__Work required__. The lines below should be written out again in full, exactly as they are.

__The data__.
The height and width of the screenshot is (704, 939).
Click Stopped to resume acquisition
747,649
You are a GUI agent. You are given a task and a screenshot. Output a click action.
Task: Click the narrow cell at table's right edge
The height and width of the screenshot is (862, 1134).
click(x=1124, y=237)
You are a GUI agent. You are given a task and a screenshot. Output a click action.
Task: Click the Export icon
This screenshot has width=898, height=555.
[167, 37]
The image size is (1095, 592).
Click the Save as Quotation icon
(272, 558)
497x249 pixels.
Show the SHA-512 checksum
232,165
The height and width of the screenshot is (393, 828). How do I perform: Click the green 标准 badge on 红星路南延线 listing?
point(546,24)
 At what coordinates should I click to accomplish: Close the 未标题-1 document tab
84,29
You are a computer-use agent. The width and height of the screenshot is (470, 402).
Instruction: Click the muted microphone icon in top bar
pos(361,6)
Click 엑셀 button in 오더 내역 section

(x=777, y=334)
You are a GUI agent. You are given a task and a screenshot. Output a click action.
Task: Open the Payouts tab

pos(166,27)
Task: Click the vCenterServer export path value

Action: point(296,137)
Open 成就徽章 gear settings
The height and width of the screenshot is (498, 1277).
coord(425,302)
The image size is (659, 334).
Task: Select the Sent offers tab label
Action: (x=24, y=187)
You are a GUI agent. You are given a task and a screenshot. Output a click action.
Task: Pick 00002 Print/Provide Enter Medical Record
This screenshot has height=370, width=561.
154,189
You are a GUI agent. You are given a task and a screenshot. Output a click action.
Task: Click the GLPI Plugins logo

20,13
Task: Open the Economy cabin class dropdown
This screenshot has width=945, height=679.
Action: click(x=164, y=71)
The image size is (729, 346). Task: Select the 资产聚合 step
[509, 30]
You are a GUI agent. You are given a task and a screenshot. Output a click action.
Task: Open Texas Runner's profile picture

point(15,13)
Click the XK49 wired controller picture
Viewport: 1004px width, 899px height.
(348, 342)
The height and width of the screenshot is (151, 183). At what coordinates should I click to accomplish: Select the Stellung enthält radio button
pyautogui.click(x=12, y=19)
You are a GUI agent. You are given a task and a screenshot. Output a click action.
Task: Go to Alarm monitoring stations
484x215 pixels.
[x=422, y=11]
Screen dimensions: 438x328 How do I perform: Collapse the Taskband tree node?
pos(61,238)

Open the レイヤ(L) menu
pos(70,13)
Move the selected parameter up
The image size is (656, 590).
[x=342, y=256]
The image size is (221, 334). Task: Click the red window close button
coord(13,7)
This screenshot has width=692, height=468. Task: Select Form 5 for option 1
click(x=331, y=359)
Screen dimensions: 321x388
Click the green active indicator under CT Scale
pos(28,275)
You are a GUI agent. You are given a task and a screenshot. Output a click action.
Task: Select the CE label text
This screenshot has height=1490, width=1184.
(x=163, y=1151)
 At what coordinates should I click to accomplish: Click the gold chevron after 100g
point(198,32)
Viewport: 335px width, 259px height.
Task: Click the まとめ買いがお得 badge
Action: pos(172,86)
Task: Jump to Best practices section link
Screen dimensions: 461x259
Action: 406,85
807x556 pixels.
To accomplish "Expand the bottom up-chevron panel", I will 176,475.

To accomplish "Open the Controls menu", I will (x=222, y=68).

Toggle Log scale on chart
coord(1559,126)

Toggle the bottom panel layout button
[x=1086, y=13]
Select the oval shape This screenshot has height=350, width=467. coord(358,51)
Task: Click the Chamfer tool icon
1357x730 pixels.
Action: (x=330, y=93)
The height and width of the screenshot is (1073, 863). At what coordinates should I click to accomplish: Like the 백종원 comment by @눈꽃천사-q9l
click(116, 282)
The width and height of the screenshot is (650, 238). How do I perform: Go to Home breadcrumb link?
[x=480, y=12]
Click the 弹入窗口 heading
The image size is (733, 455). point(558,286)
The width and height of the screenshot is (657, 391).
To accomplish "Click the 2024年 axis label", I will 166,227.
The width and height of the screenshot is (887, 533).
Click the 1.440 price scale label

__Expected answer__.
The height and width of the screenshot is (704, 939).
Click Stopped to resume acquisition
747,649
You are a GUI agent. You are given a task and a screenshot. Output a click action.
Task: Click the narrow cell at table's right edge
The height and width of the screenshot is (862, 1134).
click(x=1124, y=237)
You are a GUI agent. You are given a task and a screenshot. Output a click action.
Task: Click the Export icon
This screenshot has width=898, height=555.
[167, 37]
The image size is (1095, 592).
Click the Save as Quotation icon
(272, 558)
497x249 pixels.
Show the SHA-512 checksum
232,165
The height and width of the screenshot is (393, 828). How do I perform: Click the green 标准 badge on 红星路南延线 listing?
point(546,24)
 At what coordinates should I click to accomplish: Close the 未标题-1 document tab
84,29
You are a computer-use agent. The width and height of the screenshot is (470, 402).
Instruction: Click the muted microphone icon in top bar
pos(361,6)
Click 엑셀 button in 오더 내역 section

(x=777, y=334)
You are a GUI agent. You are given a task and a screenshot. Output a click action.
Task: Open the Payouts tab

pos(166,27)
Task: Click the vCenterServer export path value

Action: point(296,137)
Open 成就徽章 gear settings
The height and width of the screenshot is (498, 1277).
coord(425,302)
The image size is (659, 334).
Task: Select the Sent offers tab label
Action: (x=24, y=187)
You are a GUI agent. You are given a task and a screenshot. Output a click action.
Task: Pick 00002 Print/Provide Enter Medical Record
This screenshot has height=370, width=561.
154,189
You are a GUI agent. You are given a task and a screenshot. Output a click action.
Task: Click the GLPI Plugins logo

20,13
Task: Open the Economy cabin class dropdown
This screenshot has width=945, height=679.
Action: click(x=164, y=71)
The image size is (729, 346). Task: Select the 资产聚合 step
[509, 30]
You are a GUI agent. You are given a task and a screenshot. Output a click action.
Task: Open Texas Runner's profile picture

point(15,13)
Click the XK49 wired controller picture
Viewport: 1004px width, 899px height.
(348, 342)
The height and width of the screenshot is (151, 183). At what coordinates should I click to accomplish: Select the Stellung enthält radio button
pyautogui.click(x=12, y=19)
You are a GUI agent. You are given a task and a screenshot. Output a click action.
Task: Go to Alarm monitoring stations
484x215 pixels.
[x=422, y=11]
Screen dimensions: 438x328 How do I perform: Collapse the Taskband tree node?
pos(61,238)

Open the レイヤ(L) menu
pos(70,13)
Move the selected parameter up
The image size is (656, 590).
[x=342, y=256]
The image size is (221, 334). Task: Click the red window close button
coord(13,7)
This screenshot has width=692, height=468. Task: Select Form 5 for option 1
click(x=331, y=359)
Screen dimensions: 321x388
Click the green active indicator under CT Scale
pos(28,275)
You are a GUI agent. You are given a task and a screenshot. Output a click action.
Task: Select the CE label text
This screenshot has height=1490, width=1184.
(x=163, y=1151)
 At what coordinates should I click to accomplish: Click the gold chevron after 100g
point(198,32)
Viewport: 335px width, 259px height.
Task: Click the まとめ買いがお得 badge
Action: pos(172,86)
Task: Jump to Best practices section link
Screen dimensions: 461x259
Action: 406,85
807x556 pixels.
To accomplish "Expand the bottom up-chevron panel", I will 176,475.

To accomplish "Open the Controls menu", I will (x=222, y=68).

Toggle Log scale on chart
coord(1559,126)

Toggle the bottom panel layout button
[x=1086, y=13]
Select the oval shape This screenshot has height=350, width=467. coord(358,51)
Task: Click the Chamfer tool icon
1357x730 pixels.
Action: (x=330, y=93)
The height and width of the screenshot is (1073, 863). At what coordinates should I click to accomplish: Like the 백종원 comment by @눈꽃천사-q9l
click(116, 282)
The width and height of the screenshot is (650, 238). How do I perform: Go to Home breadcrumb link?
[x=480, y=12]
Click the 弹入窗口 heading
The image size is (733, 455). point(558,286)
The width and height of the screenshot is (657, 391).
To accomplish "Click the 2024年 axis label", I will 166,227.
The width and height of the screenshot is (887, 533).
Click the 1.440 price scale label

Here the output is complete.